GOAL A: Reproduce the list of historical events verbatim, everything from "1955 – The state" down to "withdrawal was $28.".

TEXT EXTRACT:
-- begin --

1905 – The battleship Potemkin succumbed to a mutiny on the Black Sea.

1918 – Two German pilots were saved by parachutes for the first time.

1923 – Yugoslav Premier Nikola Pachitch was wounded by Serb attackers in Belgrade.

1924 – Democrats offered Mrs. Leroy Springs for the vice presidential nomination. She was the first woman considered for the job.

1927 – The U.S. Marines adopted the English bulldog as their mascot.

1929 – Scientists at Bell Laboratories in New York revealed a system for transmitting television pictures.

1931 – Igor Sikorsky filed U.S. Patent 1,994,488, which marked the breakthrough in helicopter technology.

1940 – Robert Pershing Wadlow was measured by Dr. Cyril MacBryde and Dr. C. M. Charles. They recorded his height at 8′ 11.1.” He was only 22 at the time of his death on July 15, 1940.

1942 – The FBI announced the capture of eight Nazi saboteurs who had been put ashore from a submarine on New York’s Long Island.

1944 – During World War II, American forces completed their capture of the French port of Cherbourg from the German army.

1949 – “Captain Video and His Video Rangers” premiered on the Dumont Television Network.

1950 – Two days after North Korea invaded South Korea, U.S. President Truman ordered the Air Force and Navy into the Korean conflict. The United Nations Security Council had asked for member nations to help South Korea repel an invasion from the North.

1954 – The world’s first atomic power station opened at Obninsk, near Moscow.

1955 – The first “Wide Wide World” was broadcast on NBC-TV.

1955 – The state of Illinois enacted the first automobile seat belt legislation.

1958 – NBC’s “Matinee Theatre” was seen for the final time.

1959 – The play, “West Side Story,” with music by Leonard Bernstein, closed after 734 performances on Broadway.

1961 – Arthur Michael Ramsey was enthroned as the 100th Archbishop of Canterbury.

1964 – Ernest Borgnine and Ethel Merman were married. It only lasted 38 days.

1966 – “Dark Shadows” began running on ABC-TV.

1967 – The world’s first cash dispenser was installed at Barclays Bank in Enfield, England. The device was invented by John Sheppard-Barron. The machine operated on a voucher system and the maximum withdrawal was $28.

1967 – Two hundred people were arrested during a race riot in Buffalo, NY.

1969 – Patrons at the Stonewall Inn, a gay bar in New York City’s Greenwich Village, clashed with police. This incident is considered to be the birth of the homosexual rights movement.

1972 – Bobby Hull signed a 10-year hockey contract for $2,500,000. He became a player and coach of the Winnipeg Jets of the World Hockey Association.

-- end --

GOAL B: Rewrite the records with "screenshot" switched to "screen image" and everything else unchanged. Leave the pictures out.

GIVEN DATA:
-- begin --

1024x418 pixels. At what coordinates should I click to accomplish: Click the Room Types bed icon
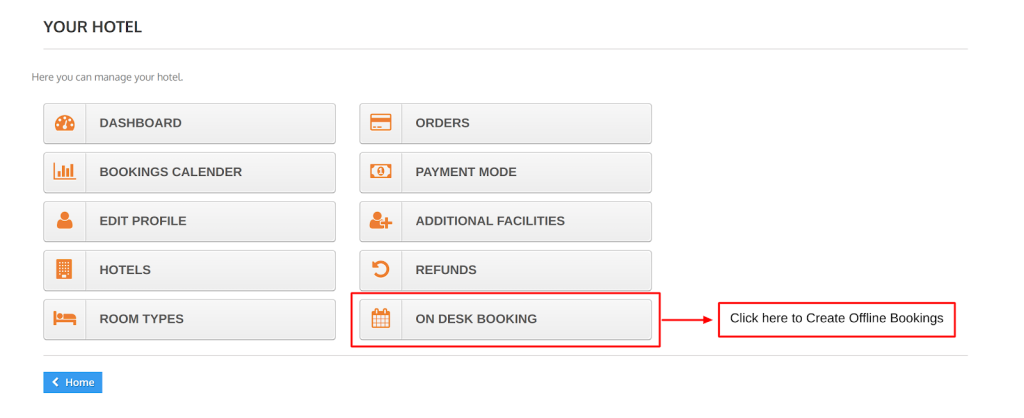point(65,319)
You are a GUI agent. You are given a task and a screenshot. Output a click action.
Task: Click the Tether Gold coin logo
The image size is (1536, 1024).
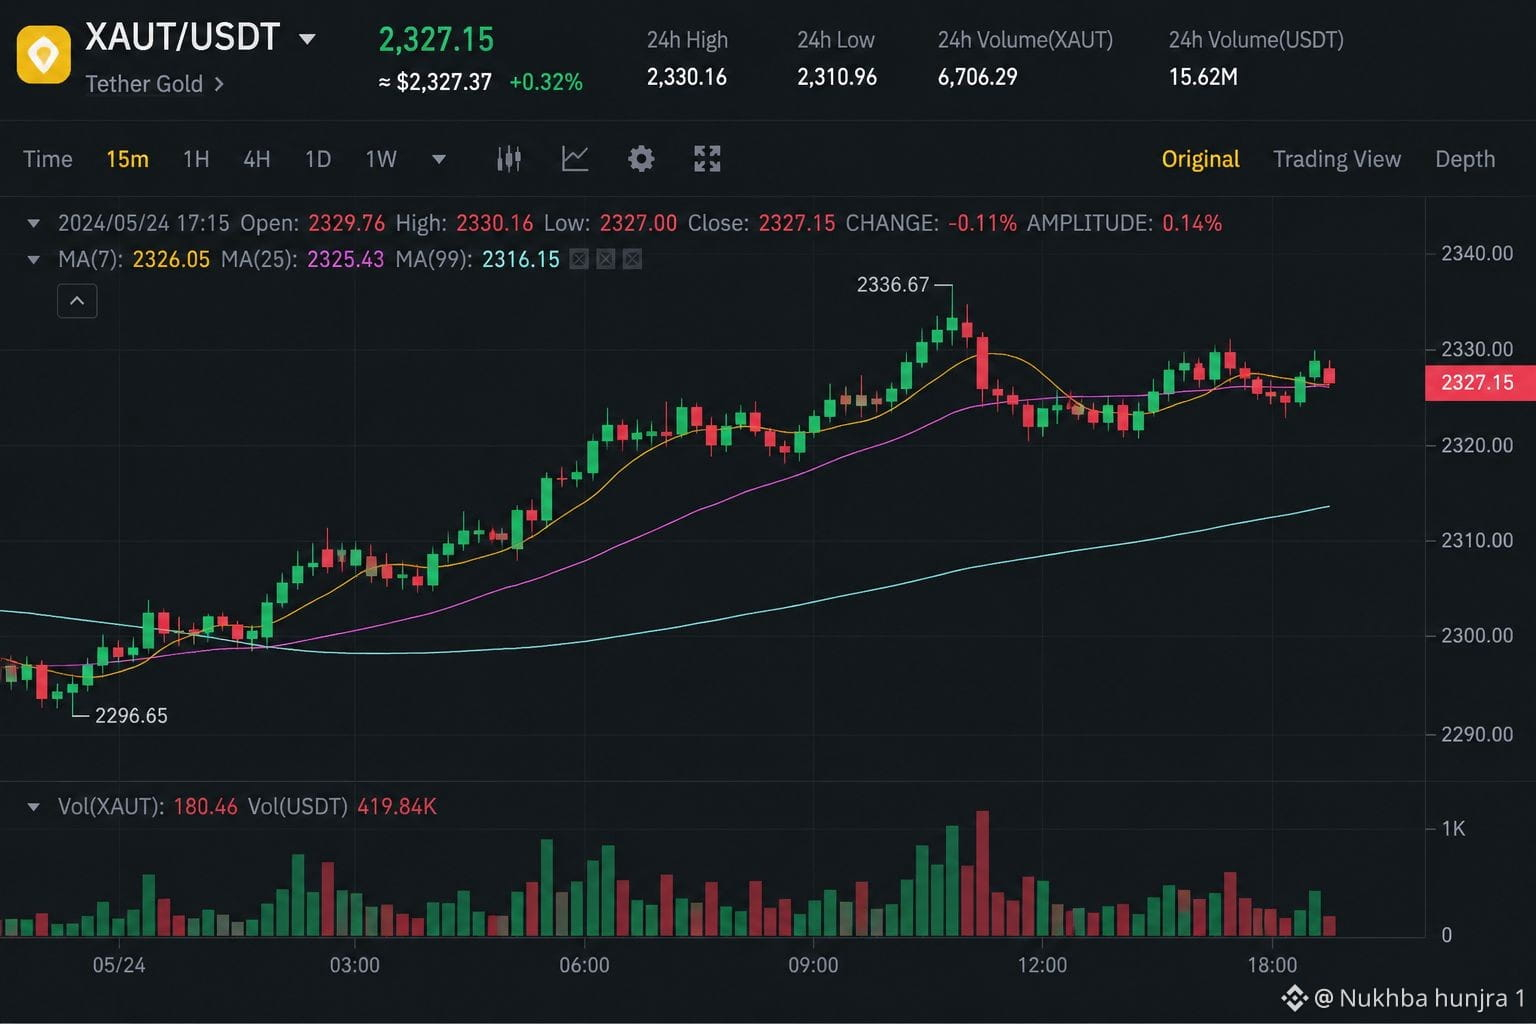(43, 55)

-- end --

EXERCISE ANSWER A:
1955 – The state of Illinois enacted the first automobile seat belt legislation.

1958 – NBC’s “Matinee Theatre” was seen for the final time.

1959 – The play, “West Side Story,” with music by Leonard Bernstein, closed after 734 performances on Broadway.

1961 – Arthur Michael Ramsey was enthroned as the 100th Archbishop of Canterbury.

1964 – Ernest Borgnine and Ethel Merman were married. It only lasted 38 days.

1966 – “Dark Shadows” began running on ABC-TV.

1967 – The world’s first cash dispenser was installed at Barclays Bank in Enfield, England. The device was invented by John Sheppard-Barron. The machine operated on a voucher system and the maximum withdrawal was $28.

EXERCISE ANSWER B:
1024x418 pixels. At what coordinates should I click to accomplish: Click the Room Types bed icon
point(65,319)
You are a GUI agent. You are given a task and a screen image. Output a click action.
Task: Click the Tether Gold coin logo
The image size is (1536, 1024).
(43, 55)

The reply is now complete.